James Aylett: Accessibility Advent: show jump links on focus

Published at
Friday 14th December, 2012

(Throughout Advent I’m sharing some hints as to how web developers can make my life as a speech recognition user easier.)

Lots of sites provide a “jump to content” link designed for screen readers and the like; there often may be other jump links, to navigation, user tools and so on. Most people will then hide the links visually, typically by positioning them off the viewport, say using { position: absolute; left: -9999px; }.

A couple of sites go further, and show the links again when they are focused. Here that is on Mother Jones; hit tab a couple of times and watch the top right corner.

Here’s why I like it: although you can see the focused anchor target in the status bar in most browsers, it may not be visible depending on configuration, and more importantly you can style it to fit in with your site. Some people won’t look at the status bar at all, and most people are going to be more attentive to your content – within the viewport – than to the browser’s chrome.

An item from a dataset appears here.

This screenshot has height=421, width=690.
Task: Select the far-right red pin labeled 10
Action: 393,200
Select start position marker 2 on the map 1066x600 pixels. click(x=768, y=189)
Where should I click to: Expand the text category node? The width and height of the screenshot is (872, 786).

The way Mother Jones uses can be implemented in CSS, but we can go further with a tiny bit of JavaScript and show the entire set of jump links when any one is focused, using a single line of jQuery or slightly more pure JavaScript. Then you can do more sophisticated styling, including pushing the entire site content down, which sounds like it goes against yesterday’s advice but which I’d be okay with because tabbing is a keyboard operation, so you’re not going to confuse someone in the middle of a mouse operation by doing this. It’s also obvious, unmissable – and that’s helpful.

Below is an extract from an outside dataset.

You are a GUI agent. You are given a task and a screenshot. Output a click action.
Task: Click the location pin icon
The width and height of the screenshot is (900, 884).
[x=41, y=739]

Why does this matter? I tend to use Glee Box to navigate links by voice, but sometimes it doesn’t work, or there are too many links with the same anchor text, or I want to read a long article opening links as I go. Making it easy to skip focus past your header and navigation is just as useful for me as for the other potential audiences of those jump links.

Dragon Naturally Speaking on Windows allows you to speak voice links natively, so you don’t require a plug-in like Glee Box; however the same issues can arise, particularly many links on a page (Dragon will only respond to a certain number, to avoid taking too long and getting in the user’s way) and the desire to open links while reading long articles.